La publication imminente des décrets d’application de la loi 82-21 sur l’autoproduction d’électricité ouvre la voie à une transition énergétique décentralisée, accessible aux ménages et aux PME industrielles.
Le Maroc s’apprête à franchir une étape décisive dans sa transition énergétique avec la finalisation des textes d’application de la loi 82-21 sur l’autoproduction d’électricité. Adoptée en 2021 mais longtemps restée incomplète, cette loi voit aujourd’hui son architecture réglementaire consolidée grâce à quatre décrets désormais transmis au Secrétariat général du gouvernement, dont la publication est attendue dans les prochaines semaines.
Le principal décret définit trois régimes selon la capacité des installations. Celles dont la puissance est inférieure à 11 kilowatts (kW) seront soumises à une simple déclaration, facilitant l’accès des ménages à l’autoconsommation photovoltaïque. Les projets entre 11 kW et 5 mégawatts (MW) nécessiteront une demande de raccordement auprès des gestionnaires du réseau, tels que l’ONEE ou les nouvelles Sociétés régionales multiservices. Au-delà de 5 MW, une autorisation formelle devra être délivrée par le ministère de la Transition énergétique.
Cette révision du seuil – ramené de 300 MW à 5 MW – ouvre le champ de l’autoproduction à une large frange de petites et moyennes industries. Elle répond à un double objectif : améliorer la compétitivité énergétique des entreprises marocaines et encourager la diversification du mix électrique national.
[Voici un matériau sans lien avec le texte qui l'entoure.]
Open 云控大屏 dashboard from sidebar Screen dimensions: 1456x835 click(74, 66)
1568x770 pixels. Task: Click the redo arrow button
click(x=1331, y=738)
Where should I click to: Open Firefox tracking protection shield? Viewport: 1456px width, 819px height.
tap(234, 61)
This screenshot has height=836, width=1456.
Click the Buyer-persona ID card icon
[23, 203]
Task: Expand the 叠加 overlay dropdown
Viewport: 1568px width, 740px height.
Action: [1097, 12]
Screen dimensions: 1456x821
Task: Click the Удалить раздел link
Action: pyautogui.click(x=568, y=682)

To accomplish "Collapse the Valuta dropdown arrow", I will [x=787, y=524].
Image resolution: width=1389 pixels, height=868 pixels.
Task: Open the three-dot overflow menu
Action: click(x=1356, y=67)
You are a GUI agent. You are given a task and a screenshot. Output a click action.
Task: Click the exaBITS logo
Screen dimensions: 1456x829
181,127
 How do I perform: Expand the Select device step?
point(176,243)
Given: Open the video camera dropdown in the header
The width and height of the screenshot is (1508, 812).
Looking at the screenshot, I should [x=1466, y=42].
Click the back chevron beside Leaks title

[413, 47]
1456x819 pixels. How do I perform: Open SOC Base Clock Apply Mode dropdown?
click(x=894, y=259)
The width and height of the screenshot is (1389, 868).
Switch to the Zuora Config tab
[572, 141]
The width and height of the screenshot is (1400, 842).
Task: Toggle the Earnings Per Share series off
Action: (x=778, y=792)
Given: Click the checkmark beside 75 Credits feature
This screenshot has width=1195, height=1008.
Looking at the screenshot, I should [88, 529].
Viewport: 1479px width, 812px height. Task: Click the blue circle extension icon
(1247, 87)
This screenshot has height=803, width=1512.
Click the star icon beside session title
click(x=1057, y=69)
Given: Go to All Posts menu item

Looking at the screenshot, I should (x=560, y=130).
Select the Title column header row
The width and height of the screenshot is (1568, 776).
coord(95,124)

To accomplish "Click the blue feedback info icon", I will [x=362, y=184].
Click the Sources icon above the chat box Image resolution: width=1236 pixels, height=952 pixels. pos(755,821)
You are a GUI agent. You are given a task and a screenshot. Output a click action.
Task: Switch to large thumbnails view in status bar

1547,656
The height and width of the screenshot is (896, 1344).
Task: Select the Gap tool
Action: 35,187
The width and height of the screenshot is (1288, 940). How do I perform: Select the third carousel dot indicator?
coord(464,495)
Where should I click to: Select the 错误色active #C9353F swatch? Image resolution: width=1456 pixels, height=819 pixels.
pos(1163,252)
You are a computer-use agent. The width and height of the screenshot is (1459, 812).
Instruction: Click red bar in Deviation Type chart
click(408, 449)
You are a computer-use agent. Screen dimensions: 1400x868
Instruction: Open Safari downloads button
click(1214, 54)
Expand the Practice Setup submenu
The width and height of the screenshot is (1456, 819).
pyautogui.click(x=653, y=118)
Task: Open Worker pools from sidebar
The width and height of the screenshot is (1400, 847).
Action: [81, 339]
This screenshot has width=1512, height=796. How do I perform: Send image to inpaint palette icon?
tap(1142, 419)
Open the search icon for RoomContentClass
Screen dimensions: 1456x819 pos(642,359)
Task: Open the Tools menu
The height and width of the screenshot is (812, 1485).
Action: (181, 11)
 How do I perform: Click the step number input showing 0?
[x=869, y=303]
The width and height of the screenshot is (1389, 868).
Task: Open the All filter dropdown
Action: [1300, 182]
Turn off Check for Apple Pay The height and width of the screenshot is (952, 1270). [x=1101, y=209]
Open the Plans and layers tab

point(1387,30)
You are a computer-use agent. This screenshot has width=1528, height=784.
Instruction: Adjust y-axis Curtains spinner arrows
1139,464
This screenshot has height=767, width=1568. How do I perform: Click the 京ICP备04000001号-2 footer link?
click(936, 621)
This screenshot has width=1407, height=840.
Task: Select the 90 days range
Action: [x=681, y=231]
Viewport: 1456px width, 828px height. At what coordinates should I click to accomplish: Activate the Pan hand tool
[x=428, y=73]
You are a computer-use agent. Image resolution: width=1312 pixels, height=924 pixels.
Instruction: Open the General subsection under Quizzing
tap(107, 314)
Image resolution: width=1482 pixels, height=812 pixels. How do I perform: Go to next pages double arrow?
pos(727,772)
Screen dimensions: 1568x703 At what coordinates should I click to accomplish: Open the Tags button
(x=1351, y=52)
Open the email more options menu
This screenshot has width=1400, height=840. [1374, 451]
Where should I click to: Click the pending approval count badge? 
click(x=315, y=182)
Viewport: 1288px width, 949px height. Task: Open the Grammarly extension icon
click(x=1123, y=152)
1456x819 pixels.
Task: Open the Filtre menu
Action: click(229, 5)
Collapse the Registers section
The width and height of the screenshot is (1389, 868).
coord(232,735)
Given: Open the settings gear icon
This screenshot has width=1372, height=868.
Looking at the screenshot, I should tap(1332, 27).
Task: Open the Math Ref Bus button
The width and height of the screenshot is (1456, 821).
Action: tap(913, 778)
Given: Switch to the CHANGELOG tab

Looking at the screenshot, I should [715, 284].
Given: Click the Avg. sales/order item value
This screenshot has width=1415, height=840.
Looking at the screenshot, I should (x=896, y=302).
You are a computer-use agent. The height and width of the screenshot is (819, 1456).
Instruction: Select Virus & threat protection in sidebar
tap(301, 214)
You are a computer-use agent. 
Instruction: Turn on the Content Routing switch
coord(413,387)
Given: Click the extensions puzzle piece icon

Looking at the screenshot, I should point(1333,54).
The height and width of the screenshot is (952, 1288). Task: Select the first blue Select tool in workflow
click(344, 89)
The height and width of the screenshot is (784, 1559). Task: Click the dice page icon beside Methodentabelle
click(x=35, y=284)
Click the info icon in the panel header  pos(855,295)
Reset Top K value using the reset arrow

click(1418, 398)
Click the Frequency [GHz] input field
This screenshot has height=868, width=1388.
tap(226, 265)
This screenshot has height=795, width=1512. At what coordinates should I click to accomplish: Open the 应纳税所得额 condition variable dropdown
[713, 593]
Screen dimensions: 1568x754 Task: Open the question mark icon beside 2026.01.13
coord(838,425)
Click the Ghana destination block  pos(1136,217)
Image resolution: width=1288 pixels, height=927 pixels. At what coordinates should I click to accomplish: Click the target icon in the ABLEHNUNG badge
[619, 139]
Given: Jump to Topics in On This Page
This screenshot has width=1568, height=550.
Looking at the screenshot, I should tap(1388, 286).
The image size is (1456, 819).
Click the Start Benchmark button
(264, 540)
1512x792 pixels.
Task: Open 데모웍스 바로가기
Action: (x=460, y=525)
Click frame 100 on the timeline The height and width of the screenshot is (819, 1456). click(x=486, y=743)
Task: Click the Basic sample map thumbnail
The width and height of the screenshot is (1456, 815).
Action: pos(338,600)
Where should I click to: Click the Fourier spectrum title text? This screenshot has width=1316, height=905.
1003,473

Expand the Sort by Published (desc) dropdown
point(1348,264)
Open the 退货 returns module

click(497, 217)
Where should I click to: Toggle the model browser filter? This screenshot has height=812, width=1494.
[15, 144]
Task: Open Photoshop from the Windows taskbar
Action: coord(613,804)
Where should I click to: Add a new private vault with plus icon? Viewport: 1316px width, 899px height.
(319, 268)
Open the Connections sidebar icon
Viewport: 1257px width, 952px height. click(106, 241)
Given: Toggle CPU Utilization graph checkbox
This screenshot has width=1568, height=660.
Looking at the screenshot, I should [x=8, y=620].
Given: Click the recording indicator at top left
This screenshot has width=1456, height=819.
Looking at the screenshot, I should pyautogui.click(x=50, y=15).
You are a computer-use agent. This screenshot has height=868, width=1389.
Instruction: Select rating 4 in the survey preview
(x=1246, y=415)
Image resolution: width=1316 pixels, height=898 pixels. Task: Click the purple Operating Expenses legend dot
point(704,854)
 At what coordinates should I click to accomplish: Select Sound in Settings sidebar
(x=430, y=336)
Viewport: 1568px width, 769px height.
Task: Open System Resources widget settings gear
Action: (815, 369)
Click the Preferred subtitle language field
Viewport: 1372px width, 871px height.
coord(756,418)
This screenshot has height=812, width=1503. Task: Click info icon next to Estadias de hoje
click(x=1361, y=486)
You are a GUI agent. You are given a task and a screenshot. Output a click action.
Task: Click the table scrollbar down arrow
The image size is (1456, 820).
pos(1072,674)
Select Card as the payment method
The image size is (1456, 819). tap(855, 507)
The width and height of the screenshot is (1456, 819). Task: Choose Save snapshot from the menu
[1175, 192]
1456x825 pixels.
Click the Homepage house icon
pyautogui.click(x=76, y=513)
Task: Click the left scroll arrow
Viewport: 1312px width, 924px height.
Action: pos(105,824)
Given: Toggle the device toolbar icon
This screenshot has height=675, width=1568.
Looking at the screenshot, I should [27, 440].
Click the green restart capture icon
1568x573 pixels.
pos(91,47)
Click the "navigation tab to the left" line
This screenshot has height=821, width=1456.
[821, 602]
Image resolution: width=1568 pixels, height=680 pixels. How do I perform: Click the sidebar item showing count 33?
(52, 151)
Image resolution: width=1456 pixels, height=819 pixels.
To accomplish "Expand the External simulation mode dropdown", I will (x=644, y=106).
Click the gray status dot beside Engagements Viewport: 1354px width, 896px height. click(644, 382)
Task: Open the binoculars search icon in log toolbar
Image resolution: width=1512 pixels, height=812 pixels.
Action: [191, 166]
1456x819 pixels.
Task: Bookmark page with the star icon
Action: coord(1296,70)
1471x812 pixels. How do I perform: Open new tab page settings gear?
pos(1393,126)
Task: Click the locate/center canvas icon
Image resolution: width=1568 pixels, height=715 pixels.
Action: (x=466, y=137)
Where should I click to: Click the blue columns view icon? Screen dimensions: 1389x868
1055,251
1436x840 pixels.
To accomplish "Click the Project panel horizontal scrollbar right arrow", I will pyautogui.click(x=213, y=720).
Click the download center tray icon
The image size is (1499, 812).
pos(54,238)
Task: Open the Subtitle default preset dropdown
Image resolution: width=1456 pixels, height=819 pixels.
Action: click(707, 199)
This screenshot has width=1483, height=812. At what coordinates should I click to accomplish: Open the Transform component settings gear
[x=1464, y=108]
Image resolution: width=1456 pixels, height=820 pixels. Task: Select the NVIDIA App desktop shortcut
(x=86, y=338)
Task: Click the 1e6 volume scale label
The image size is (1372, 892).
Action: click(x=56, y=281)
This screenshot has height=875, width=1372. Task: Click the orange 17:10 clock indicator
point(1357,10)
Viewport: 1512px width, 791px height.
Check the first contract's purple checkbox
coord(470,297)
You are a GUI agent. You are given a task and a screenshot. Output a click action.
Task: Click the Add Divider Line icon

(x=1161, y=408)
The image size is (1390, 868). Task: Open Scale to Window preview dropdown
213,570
Pour les particuliers, le cadre autorise désormais l’installation de panneaux solaires jusqu’à 11 kW, ce qui couvre la majorité des besoins résidentiels. En complément, les ménages pourront revendre jusqu’à 20 % de leur production annuelle au réseau national, avec la possibilité d’un dépassement autorisé dans certains cas spécifiques (notamment pour les stations de dessalement ou sites industriels à consommation irrégulière).
Deux des décrets adoptés détaillent les règles relatives au stockage de l’électricité et au mécanisme d’écrêtement. Ce dernier permettra aux gestionnaires de réseau de moduler temporairement les injections en cas de saturation ou de déséquilibre, comme cela se pratique dans d’autres pays fortement dotés en renouvelables. La réglementation introduit également la possibilité pour les producteurs de stocker ou de louer leur capacité de stockage, ouvrant ainsi la voie à un marché structuré du « stockage-as-a-service ».
Au-delà de l’autoconsommation, la réforme vise la structuration d’un écosystème industriel local. L’État prévoit la mise en place d’un fonds d’accompagnement dédié aux PME spécialisées dans l’installation, la maintenance et la production d’équipements solaires et de batteries. L’ambition est de favoriser la fabrication nationale de panneaux photovoltaïques, de dispositifs de pilotage énergétique et d’infrastructures intelligentes, réduisant la dépendance technologique vis-à-vis de l’extérieur.
Avec la publication attendue des décrets d’application de la loi 82-21, le Maroc fait un pas décisif vers un modèle énergétique plus flexible, décentralisé et compétitif, en ligne avec ses engagements climatiques et ses ambitions de leadership continental dans le domaine des énergies renouvelables.